4.3 | Conditions to Letters of Credit. |
The issuance of any Letter of Credit hereunder (whether or not the applicable Issuing Lender is obligated to issue such Letter of Credit) and the renewal of any Letter of Credit is subject to the following conditions precedent; provided that no such condition shall apply to the Existing Letters of Credit except upon the renewal thereof and the Existing Letters of Credit shall, effective as of the Effective Date, be deemed to be Letters of Credit under this Agreement to the same extent as if initially issued hereunder:
A. On or before the date of issuance of the initial Letter of Credit pursuant to this Agreement, the initial Loans shall have been made.
B. On or before the date of issuance of such Letter of Credit, Administrative Agent shall have received, in accordance with the provisions of subsection 3.1, an originally executed Notice of Issuance of Letter of Credit (or a facsimile copy thereof) in each case signed by a duly authorized Officer of Borrower, together with all other information specified in subsection 3.1 and such other documents or information as the applicable Issuing Lender may reasonably require in connection with the issuance of such Letter of Credit.
C. On the date of issuance of such Letter of Credit, all conditions precedent described in subsection 4.2B shall be satisfied to the same extent as if the issuance of such Letter of Credit were the making of a Loan and the date of issuance of such Letter of Credit were a Funding Date.
Section 5. BORROWER’S REPRESENTATIONS AND WARRANTIES
In order to induce Lenders to enter into this Agreement and to make the Loans, to induce Issuing Lenders to issue Letters of Credit and to induce other Lenders to purchase participations therein, Borrower represents and warrants to each Lender, on the date of this Agreement, on each Funding Date and on the date of issuance of each Letter of Credit and the renewal of any Letter of Credit hereunder that the following statements are true, correct and complete:
5.1 | Organization, Powers, Qualification, Good Standing, Business and Subsidiaries. |
A. Organization and Powers. Each Loan Party is a corporation, partnership, trust or limited liability company duly organized, validly existing and in good standing under the laws of its jurisdiction of organization as specified in Schedule 5.1 annexed hereto. Each Loan Party has all requisite power and authority to own and operate its properties, to carry on its business as now conducted and as proposed to be conducted, to enter into the Loan Documents and the Related Agreements to which it is a party and to carry out the transactions contemplated thereby.
B. Qualification and Good Standing. Each Loan Party is qualified to do business and in good standing in every jurisdiction where its assets are located and wherever necessary to carry out its business and operations, except in jurisdictions where the failure to be so qualified or in good standing has not had and could not reasonably be expected to result in a Material Adverse Effect.
C. Conduct of Business. Borrower and its Subsidiaries are engaged only in the businesses permitted to be engaged in pursuant to subsection 7.12.

----------------------------------------

PROBLEMS TO SOLVE:
1) List the kinds of legal entity that a Loan Party may be, according to the credit agreement excerpt.
2) Write the next part of the credit agreement excerpt, starting after its final sentence.

----------------------------------------

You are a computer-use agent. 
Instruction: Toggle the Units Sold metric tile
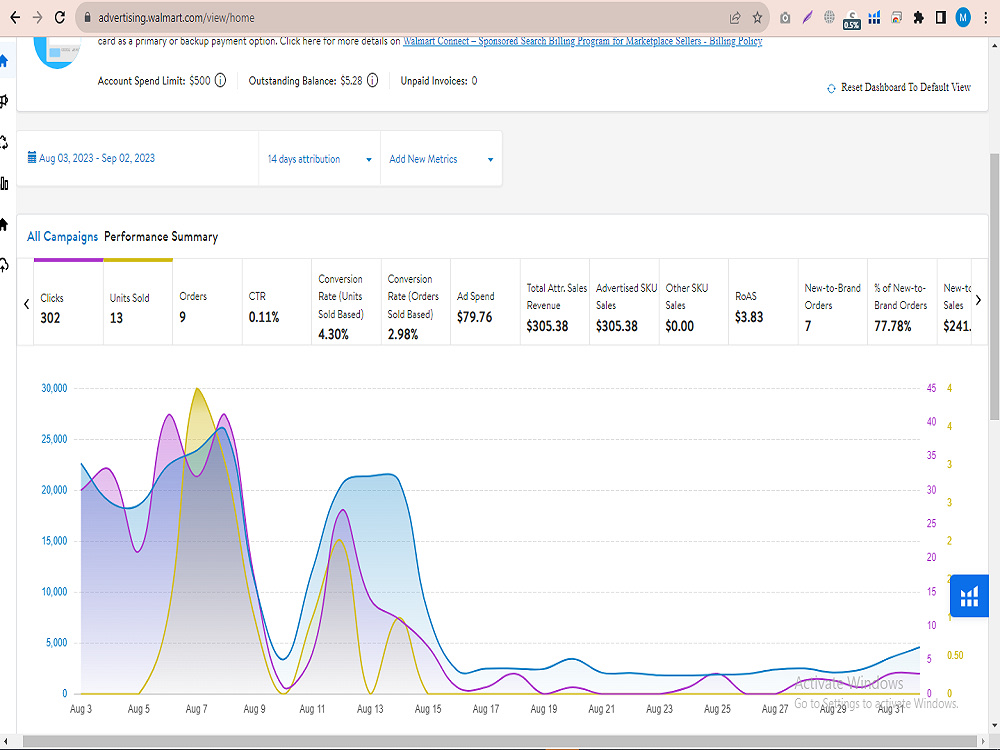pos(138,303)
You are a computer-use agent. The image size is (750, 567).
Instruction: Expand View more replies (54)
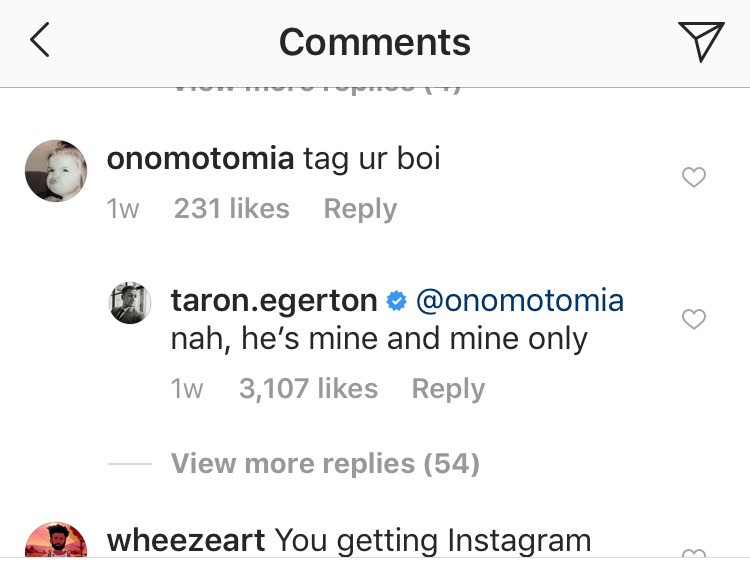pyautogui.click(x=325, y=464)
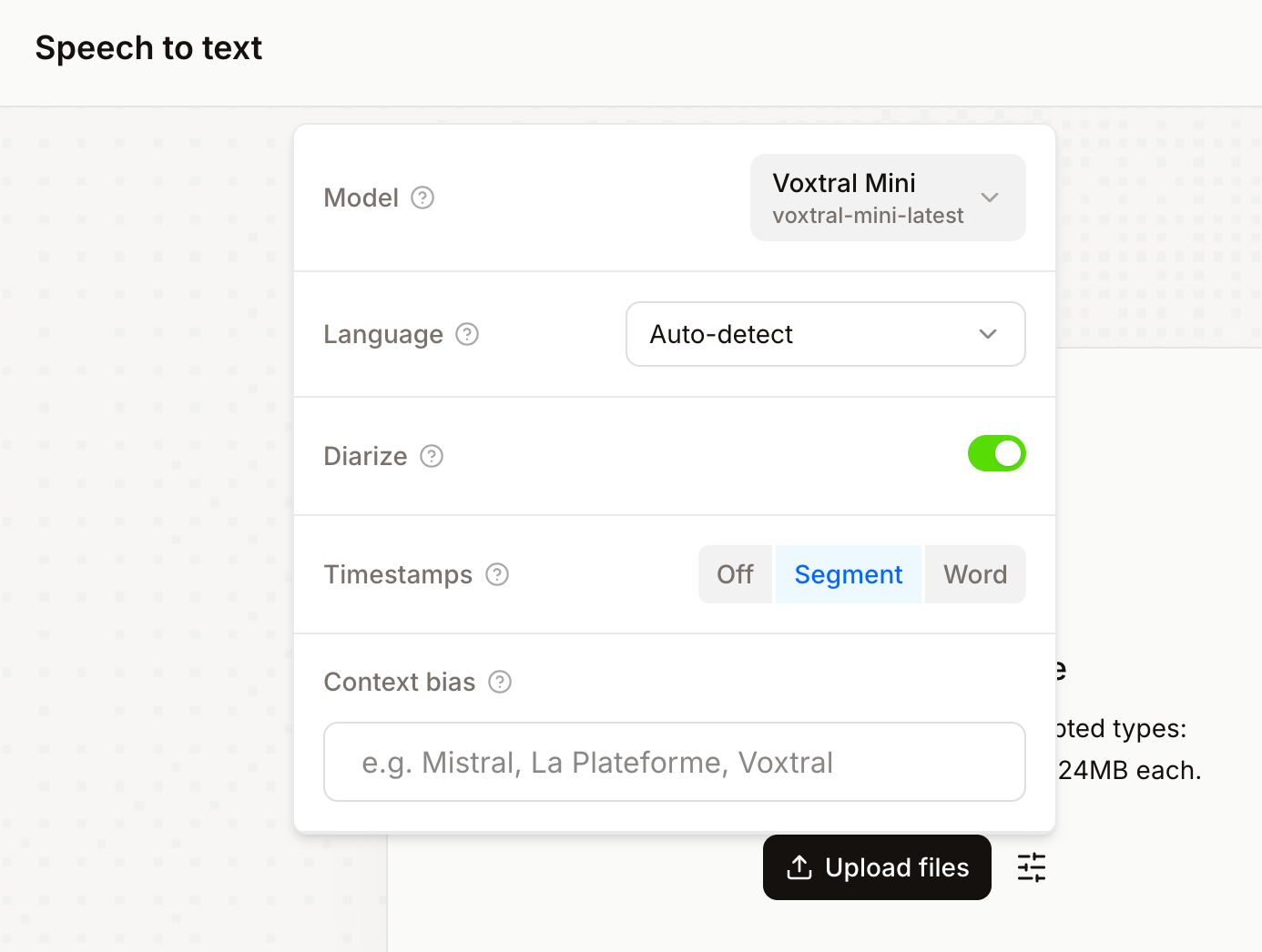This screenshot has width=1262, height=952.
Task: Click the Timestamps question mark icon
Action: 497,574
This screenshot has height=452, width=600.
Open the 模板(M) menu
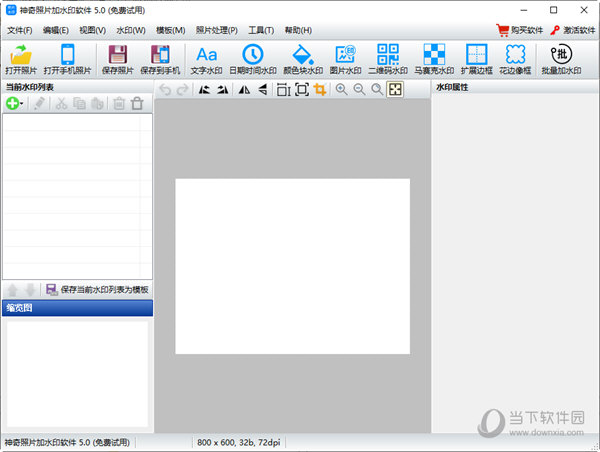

----------------------------------------

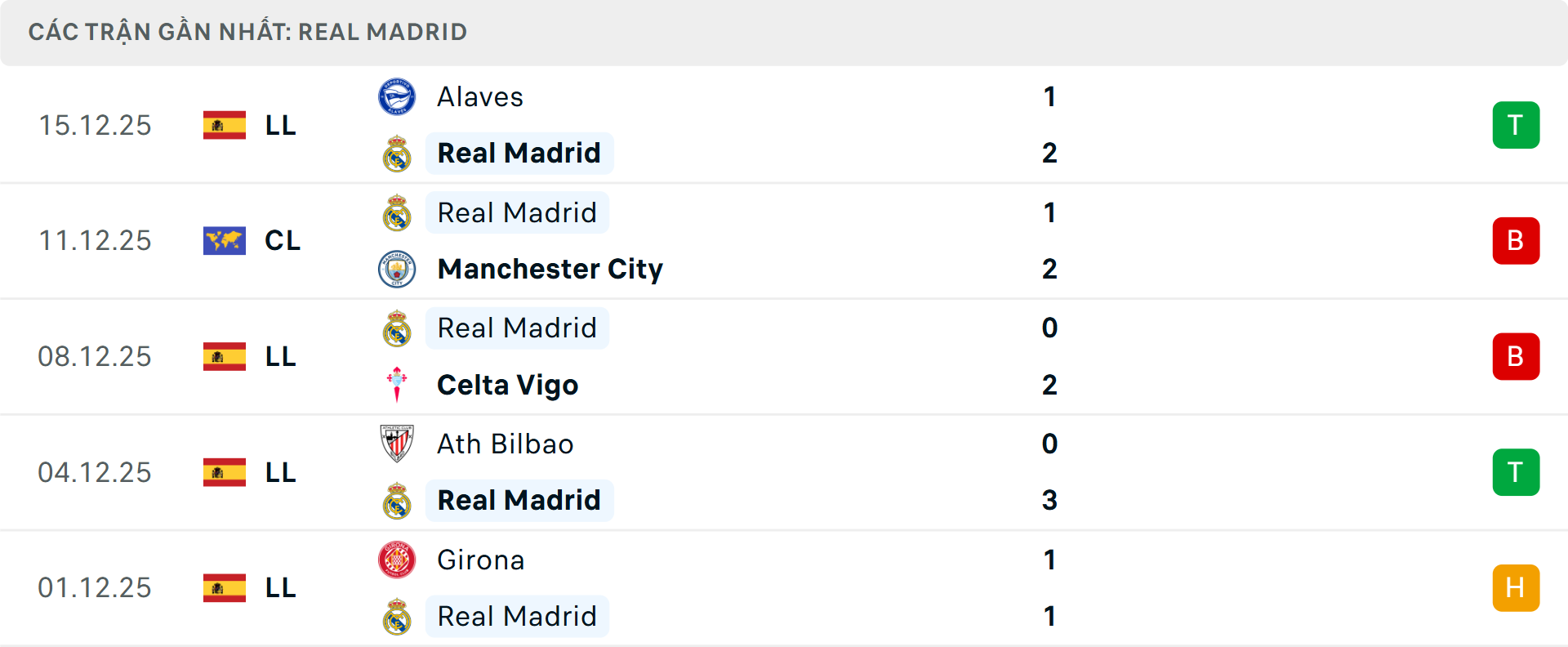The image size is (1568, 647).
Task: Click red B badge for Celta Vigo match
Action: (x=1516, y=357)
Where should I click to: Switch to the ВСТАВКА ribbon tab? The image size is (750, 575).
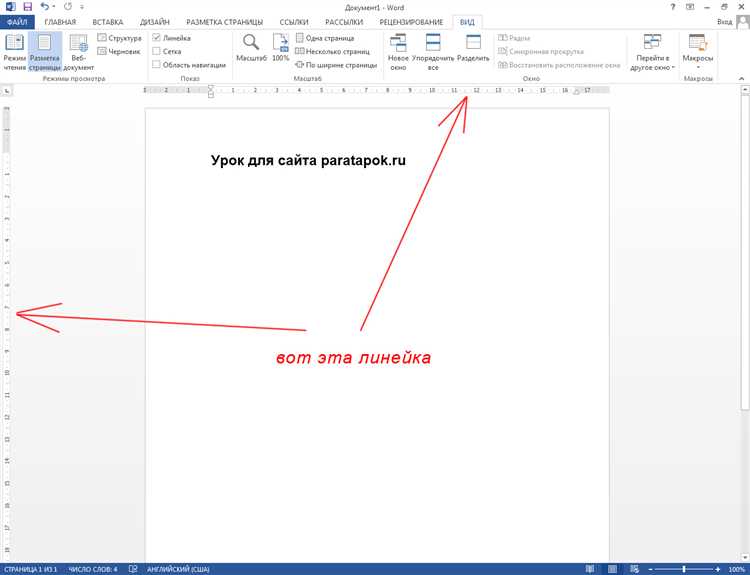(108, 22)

----------------------------------------

EXPECTED OUTPUTS:
1) corporation, partnership, trust, limited liability company

2)
D. Subsidiaries. All of the Subsidiaries of Borrower and their jurisdictions of organization are identified in Schedule 5.1 annexed hereto, as said Schedule 5.1 may be supplemented from time to time pursuant to the provisions of subsection 6.1(xvi). The Capital Stock of each of the Subsidiaries of Borrower identified in Schedule 5.1 annexed hereto (as so supplemented) is duly authorized, validly issued, fully paid and nonassessable and none of such Capital Stock constitutes Margin Stock. Each of the Subsidiaries of Borrower identified in Schedule 5.1 annexed hereto (as so supplemented) is a corporation, partnership, trust or limited liability company duly organized, validly existing and in good standing under the laws of its respective jurisdiction of organization set forth therein, has all requisite power and authority to own and operate its properties and to carry on its business as now conducted and as proposed to be conducted, to enter into the Loan Documents to which it is a party and to carry out the transactions contemplated thereby, and is qualified to do business and in good standing in every jurisdiction where its assets are located and wherever necessary to carry out its business and operations, in each case except where failure to be so qualified or in good standing or a lack of such power and authority has not had and could not reasonably be expected to result in a Material Adverse Effect. Schedule 5.1 annexed hereto correctly sets forth, as of the Effective Date, the ownership interest of Borrower and each of its Subsidiaries in each of the Subsidiaries of Borrower identified therein.
5.2 | Authorization of Borrowing, etc. |
A. Authorization of Borrowing and the Acquisition. The execution, delivery and performance of the Loan Documents and the Related Agreements have been duly authorized by all necessary action on the part of each Loan Party that is a party thereto. The consummation of the Acquisition has been duly authorized by all necessary action on the part of Borrower and its Subsidiaries.
B. No Conflict. The execution, delivery and performance by Loan Parties of the Loan Documents and the Related Agreements to which they are parties and the consummation of the transactions contemplated by the Loan Documents and such Related Agreements do not and will not (i) violate any provision of any law or any governmental rule or regulation or any Gaming Law applicable to Borrower or any of its Subsidiaries, the Organizational Documents of Borrower or any of its Subsidiaries or any order, judgment or decree of any court or other Government Authority binding on Borrower or any of its Subsidiaries (other than any violation of any such law, governmental rule or regulation, or Gaming Law or any such order, judgment or decree, in each case which could not reasonably be expected to result in a Material Adverse Effect or cause any liability to any Lender), (ii) conflict with, result in a breach of or constitute (with due notice or lapse of time or both) a default under any Contractual Obligation of Borrower or any of its Subsidiaries (other than any such conflict, breach, or default which could not reasonably be expected to result in a Material Adverse Effect), (iii) result in or require the creation or imposition of any Lien upon any of the properties or assets of Borrower or any of its Subsidiaries (other than any Liens created under any of the Loan Documents in favor of Administrative Agent on behalf of Lenders), or (iv) require any approval of stockholders or any approval or consent of any Person under any Contractual Obligation of Borrower or any of its Subsidiaries, except for such approvals or consents which will be obtained on or before the Effective Date and disclosed in writing to Lenders.
C. Governmental Consents; Gaming Authorizations.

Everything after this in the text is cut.